Racionamento de combustível em Cuba provoca cortes de luz, filas e restrição ao transporte, autoridades anunciam priorização de serviços essenciais e medidas de economia

A crise de abastecimento em Cuba se agravou desde meados de 2024 e, em 2026, a ilha se prepara para um cenário ainda mais severo, descrito pelo governo como uma possibilidade de “combustível zero”.

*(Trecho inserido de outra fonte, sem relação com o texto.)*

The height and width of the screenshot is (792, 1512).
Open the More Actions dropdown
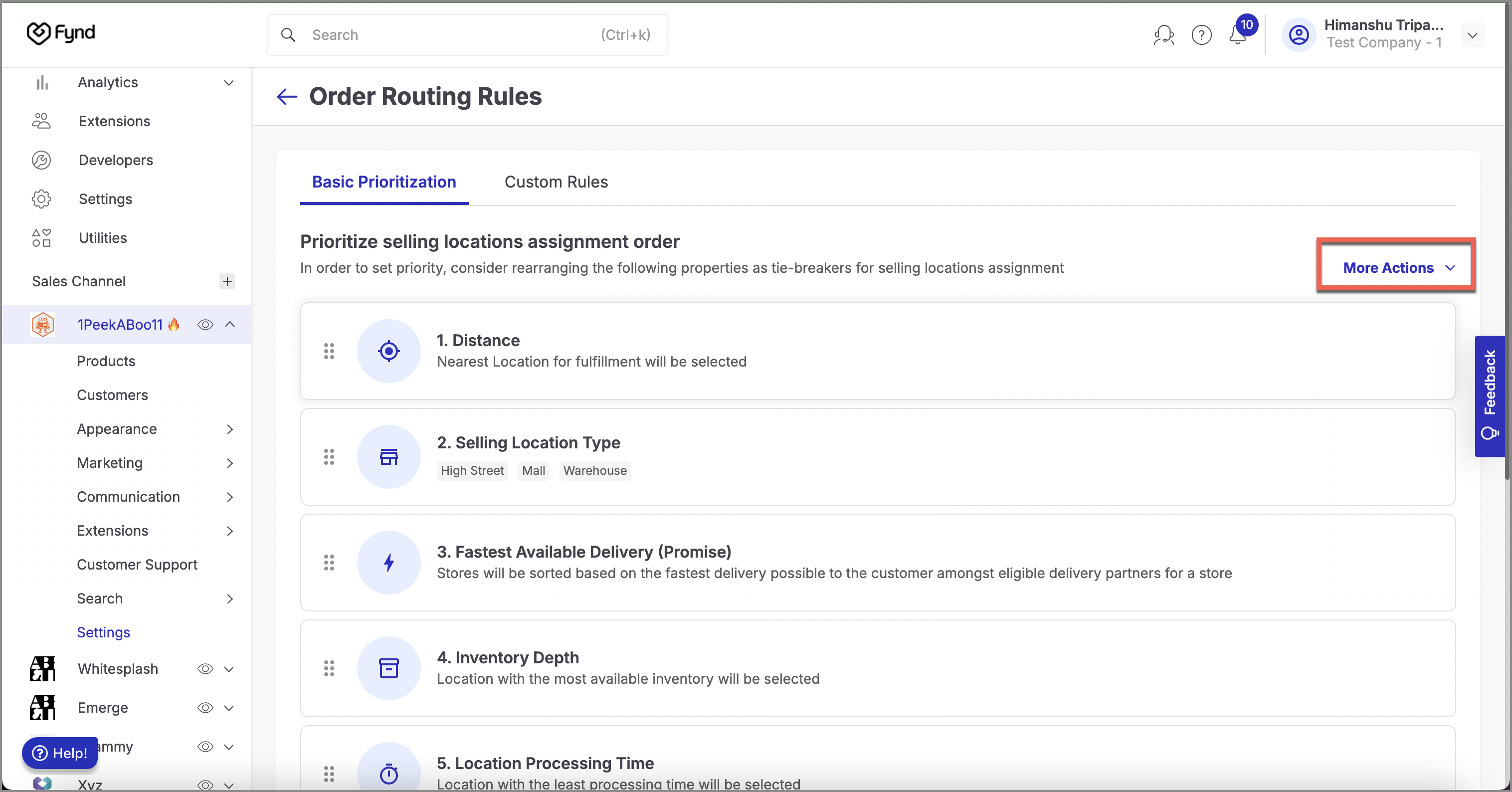(x=1398, y=268)
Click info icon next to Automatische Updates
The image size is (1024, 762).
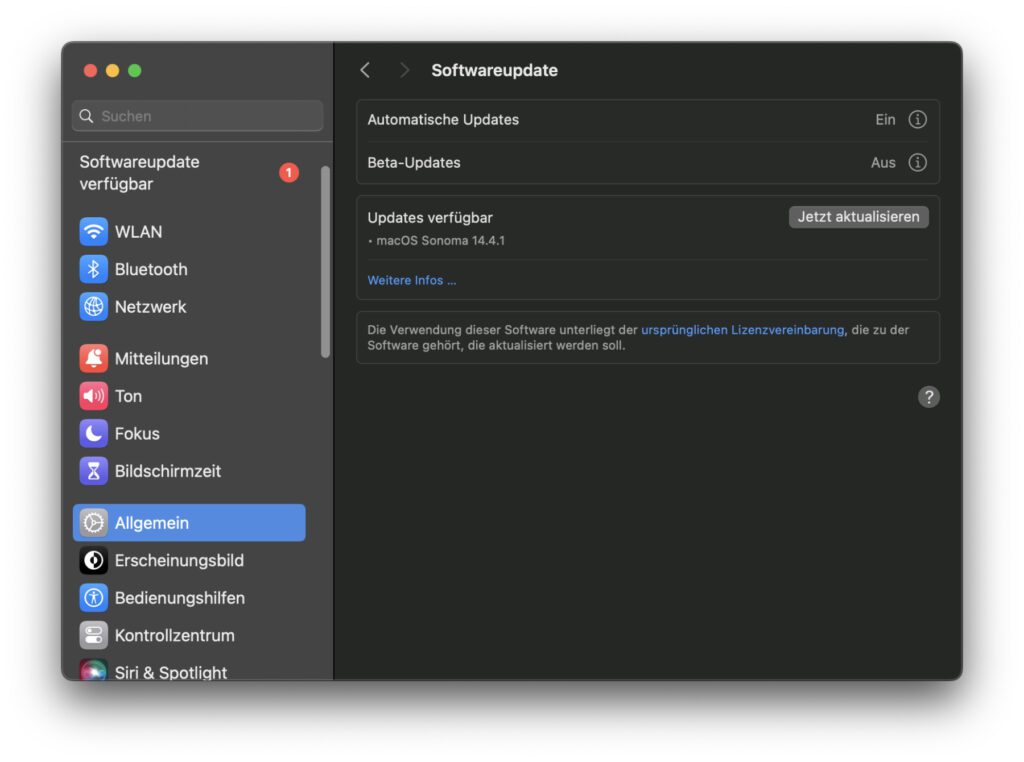917,120
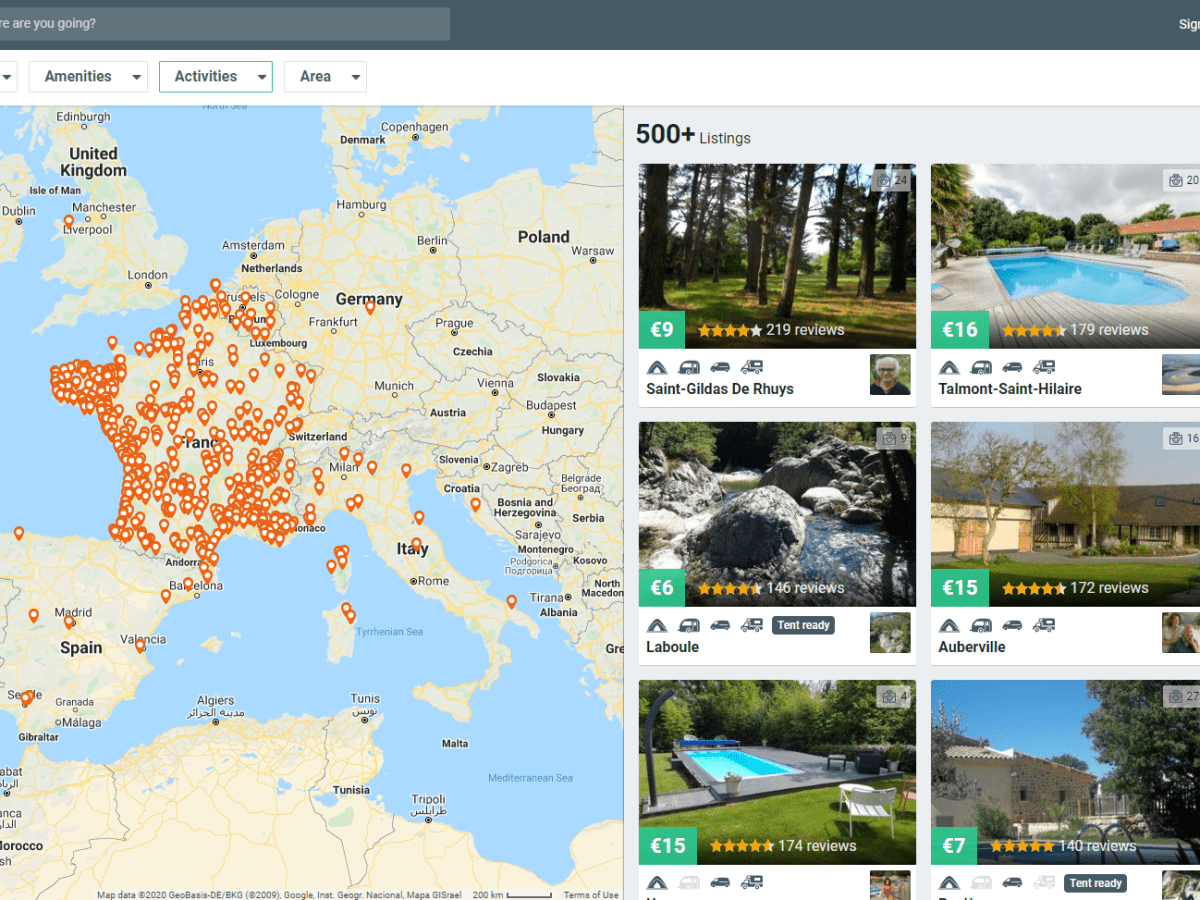
Task: Expand the Activities filter
Action: [216, 76]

Nas ruas, há sinais de adaptação, com famílias cozinhando com carvão e lenha, estoques de água e uso de lanternas recarregáveis, enquanto serviços e universidades passam por reorganização.

O contexto envolve pressões externas, problemas em usinas e um incêndio em refinaria, e levou o governo a anunciar medidas de economia, ações que afetam transporte, escolas e comércio, conforme informação divulgada pelo g1

O que motivou o racionamento e as medidas do governo

O presidente Miguel Díaz-Canel afirmou, em discurso público no dia 5 de fevereiro, “Vamos viver tempos difíceis”, ao apresentar um plano extraordinário de economia de energia, que inclui o racionamento da venda de combustível e prioridade para serviços essenciais.

As autoridades retomaram o conceito da “opção zero”, criado nos anos 1990 para enfrentar um eventual cenário de falta total de petróleo, e reorganizam aulas, trabalho e uso de veículos para reduzir consumo.

Fatores externos e logísticos

Fontes citam medidas dos Estados Unidos que buscam restringir o acesso da ilha ao petróleo, após eventos recentes na Venezuela, e ameaças de tarifas a países que enviem combustível a Cuba.

Em resposta humanitária, o México enviou dois navios com pouco mais de 800 toneladas de alimentos e anunciou futuros carregamentos de 1.500 toneladas, e o Brasil avalia remessas de ajuda, segundo relatos divulgados pelo g1.

Impacto diário, desigualdade e adaptação

Muitos residentes relatam cortes de eletricidade de até 18 horas em ocasiões recentes, uso de lenha para cozinhar e dificuldades para deslocamento, afetando especialmente quem depende de transporte público.

Enquanto alguns conseguem apoio com remessas do exterior ou trabalho privado, outros vivem com um “salário mensal médio de 6.830 pesos cubanos (US$ 14 pelo câmbio informal, cerca de R$ 73), segundo dados de novembro do Escritório Nacional de Estatísticas e Informações da República de Cuba”, e relatam que itens básicos consomem grande parte da renda.

Uma moradora resumiu a rotina de adaptação em uma frase usada por fontes, “Cozinhamos com carvão e lenha para 3 famílias na vizinhança”, mostrando como a criatividade convive com o desconforto da fuligem e da fumaça.

Economia, memória histórica e cenários políticos

Para analistas, a atual crise evoca o “Período Especial” dos anos 1990, quando a queda da União Soviética aprofundou a escassez. O professor Michael Bustamante observou, sobre aquelas décadas, “Entre 1991 e 1994, o PIB desabou em mais de um terço”, e avaliou a diferença com o presente, “Da pandemia para cá, calcula-se uma deterioração de cerca de 11%. Não há a mesma magnitude.”

Bustamante também ressalta que a economia cubana nunca se recuperou totalmente do Período Especial, e que a desigualdade atual, após o surgimento de lojas privadas, faz com que a crise seja sentida de forma desigual entre a população.

Há incerteza sobre os desdobramentos políticos, com parte da população temendo pressões externas que possam agravar a crise, enquanto o governo afirma estar aberto ao diálogo com os Estados Unidos, mas “sem pressões”.

O cenário imediato continua tenso, com medidas de racionamento em curso e impacto direto na mobilidade, no acesso a serviços e na vida cotidiana dos cubanos, enquanto autoridades e governos estrangeiros negociam ajudas e restrições.